The West Virginia senator, who'd been under sustained pressure from progressives to back Haaland (D-N.M), said in a statement that "while we do not agree on every issue, she reaffirmed her strong commitment to bipartisanship, addressing the diverse needs of our country, and maintaining our nation's energy independence."
Manchin's statement pointed to Haaland having "reiterated the position of the Biden administration that our country will continue to use fossil fuels for years to come, even as we transition to a cleaner energy future, through innovation not elimination."

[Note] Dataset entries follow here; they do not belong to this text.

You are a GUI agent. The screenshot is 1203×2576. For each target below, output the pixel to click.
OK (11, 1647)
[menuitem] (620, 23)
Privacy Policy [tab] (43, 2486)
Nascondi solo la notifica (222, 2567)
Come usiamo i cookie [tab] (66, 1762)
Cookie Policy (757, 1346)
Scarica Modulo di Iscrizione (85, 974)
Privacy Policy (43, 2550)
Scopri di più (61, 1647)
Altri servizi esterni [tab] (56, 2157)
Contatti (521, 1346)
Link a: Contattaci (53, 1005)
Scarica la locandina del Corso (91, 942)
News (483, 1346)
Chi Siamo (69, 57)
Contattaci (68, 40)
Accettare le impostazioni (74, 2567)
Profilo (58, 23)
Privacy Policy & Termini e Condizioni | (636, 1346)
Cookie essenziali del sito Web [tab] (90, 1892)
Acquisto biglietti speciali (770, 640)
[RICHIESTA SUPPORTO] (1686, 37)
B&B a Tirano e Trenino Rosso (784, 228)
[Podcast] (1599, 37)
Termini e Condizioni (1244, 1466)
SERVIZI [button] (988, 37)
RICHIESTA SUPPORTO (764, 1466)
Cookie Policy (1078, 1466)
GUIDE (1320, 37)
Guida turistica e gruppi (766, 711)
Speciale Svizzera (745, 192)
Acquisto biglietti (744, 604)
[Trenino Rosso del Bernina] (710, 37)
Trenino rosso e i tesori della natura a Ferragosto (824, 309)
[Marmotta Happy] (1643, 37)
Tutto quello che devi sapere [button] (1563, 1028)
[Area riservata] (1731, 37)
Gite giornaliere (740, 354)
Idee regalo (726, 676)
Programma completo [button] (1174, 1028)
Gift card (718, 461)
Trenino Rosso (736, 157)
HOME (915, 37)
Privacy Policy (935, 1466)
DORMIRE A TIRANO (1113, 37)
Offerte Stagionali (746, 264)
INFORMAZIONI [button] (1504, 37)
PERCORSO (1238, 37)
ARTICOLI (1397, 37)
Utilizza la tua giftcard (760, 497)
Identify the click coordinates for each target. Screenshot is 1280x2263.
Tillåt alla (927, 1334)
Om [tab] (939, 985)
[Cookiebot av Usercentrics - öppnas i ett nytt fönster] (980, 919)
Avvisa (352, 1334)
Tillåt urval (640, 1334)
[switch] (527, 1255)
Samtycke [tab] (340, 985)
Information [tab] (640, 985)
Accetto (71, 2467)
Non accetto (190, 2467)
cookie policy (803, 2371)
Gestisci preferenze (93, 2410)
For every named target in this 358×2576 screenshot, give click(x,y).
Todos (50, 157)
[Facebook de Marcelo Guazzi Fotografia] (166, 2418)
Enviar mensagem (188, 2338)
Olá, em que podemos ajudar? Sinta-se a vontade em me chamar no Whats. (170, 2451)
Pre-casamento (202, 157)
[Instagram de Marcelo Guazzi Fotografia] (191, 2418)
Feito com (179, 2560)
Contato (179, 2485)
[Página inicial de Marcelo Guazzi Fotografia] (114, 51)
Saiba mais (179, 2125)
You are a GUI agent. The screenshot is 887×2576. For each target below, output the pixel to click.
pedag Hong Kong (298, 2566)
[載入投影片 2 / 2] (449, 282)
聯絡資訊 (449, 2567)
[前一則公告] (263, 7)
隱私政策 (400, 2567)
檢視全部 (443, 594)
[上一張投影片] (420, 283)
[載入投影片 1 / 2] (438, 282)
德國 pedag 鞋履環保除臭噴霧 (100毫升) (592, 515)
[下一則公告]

"I look forward to working with her to protect our public lands and ensure the responsible use of all our natural resources in a bipartisan manner," said Manchin.
Haaland supports the Green New Deal and opposes fossil fuel drilling on public lands. A member of the Laguna Pueblo in New Mexico, Haaland would be the first-ever Native American cabinet secretary if confirmed for Interior secretary.
The Senate Committee on Energy and Natural Resources, which Manchin chairs, held the second day of Haaland's confirmation hearing on Wednesday. Up to this point, Manchin's vote on Haaland was still unclear, making her confirmation uncertain in light of the chamber's narrow Democratic majority.
Manchin's statement appears to refer to Haaland's remarks Tuesday, when she told lawmakers: "There's no question that fossil energy does and will continue to play a major role in America for years to come. I know how important oil and gas revenues are to fund critical services."
"But," she added, "we must also recognize that the energy industry is innovating, and our climate challenge must be addressed."
Hundreds of advocacy groups demanded Haaland's swift confirmation with a letter this month calling her the "right person to lead the charge against the existential threats of our time—tackling the climate, biodiversity, extinction, and Covid-19 crises, and racial justice inequities on our federal public lands and waters."